I Smell Soiled Magic Underwear

It's humorous to me to listen to the conservative pundits on all of the Sunday morning talk shows, try to spin the Obama campaign attack on John McCain's gaffe about how many houses he owns as a mistake. I say it's about fuckin time the Obama camp threw a haymacker when there was an opening. Kudos to Politico for that jewel. It was perfect timing too, because with the announcement of Joe Biden as Obama's VP nomination, Biden didn't waste any time jumping all over his ol buddy McCain, emphasizing how out of touch he is with the average American.

"Ladies and gentlemen, your kitchen table is like mine. You sit there at night before you put the kids -- after you put the kids to bed and you talk, you talk about what you need. You talk about how much you are worried about being able to pay the bills. Well, ladies and gentlemen, that's not a worry John McCain has to worry about. It's a pretty hard experience. He'll have to figure out which of the seven kitchen tables to sit at. Folks, again, it's not political sloganary when I say we literally can't afford four more years of this non-energy policy written by and for the oil companies, making us more and more dependent from hostile nations on our ability to run this country and literally, not figuratively, literally putting America's security at risk, we can't afford four more years of a foreign policy that has shredded our alliances and sacrificed our moral standing around the world."

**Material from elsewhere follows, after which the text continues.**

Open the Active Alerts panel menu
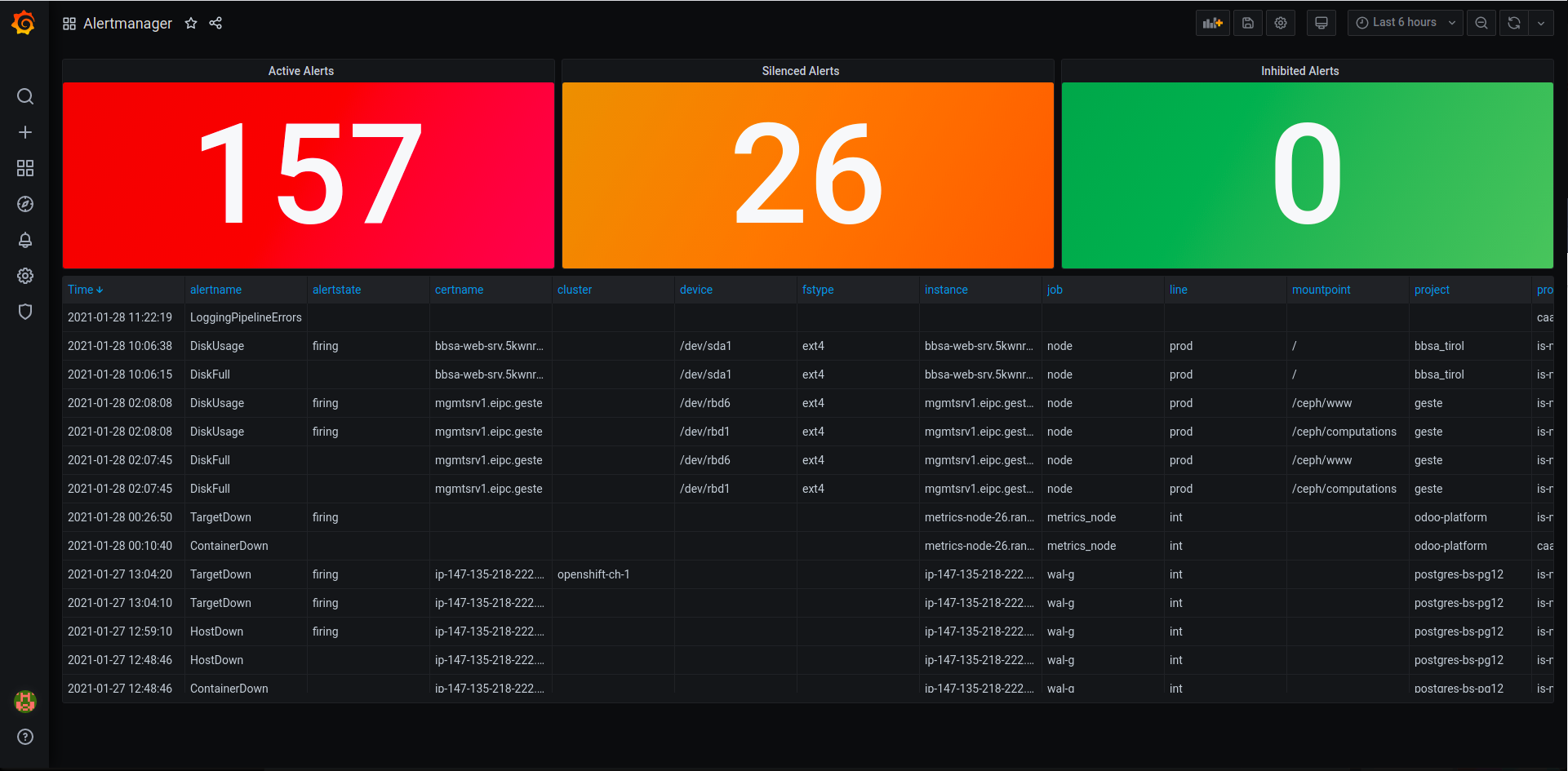click(x=300, y=71)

Ouch! I laugh at the thought of McCain listening to that speech, hearing that line about his seven kitchen tables, and then soiling his Depends. I'm sure he wasn't the only one with skid marks in his skivies. If I had to put money on it, the McCain camp and all his surrogates are scared shitless about Biden as Obama's wing man. I hope McCain picks ol Mitt Romney as his VP nominee. If he does, I'll be marking my calendar with the date of the VP debate. I'll have a front row seat in front of my big screen, bottle of whisky and a tub of popcorn to see Joe tear Mitt a new one; Magic Underwear and all! Mitt better start counting. I can't wait to hear his response to the same question. I hear the Vegas over/under is 17 1/2.

...oh, and a quick word for all the Hillary Clinton nutzoides I've either heard call in to the Washington Journal or blog about how they are either not voting or voting for McCain because Barack Obama didn't pick her as VP...YOU ARE ALL STUPID STUPID STUPID MOTHERFUCKERS!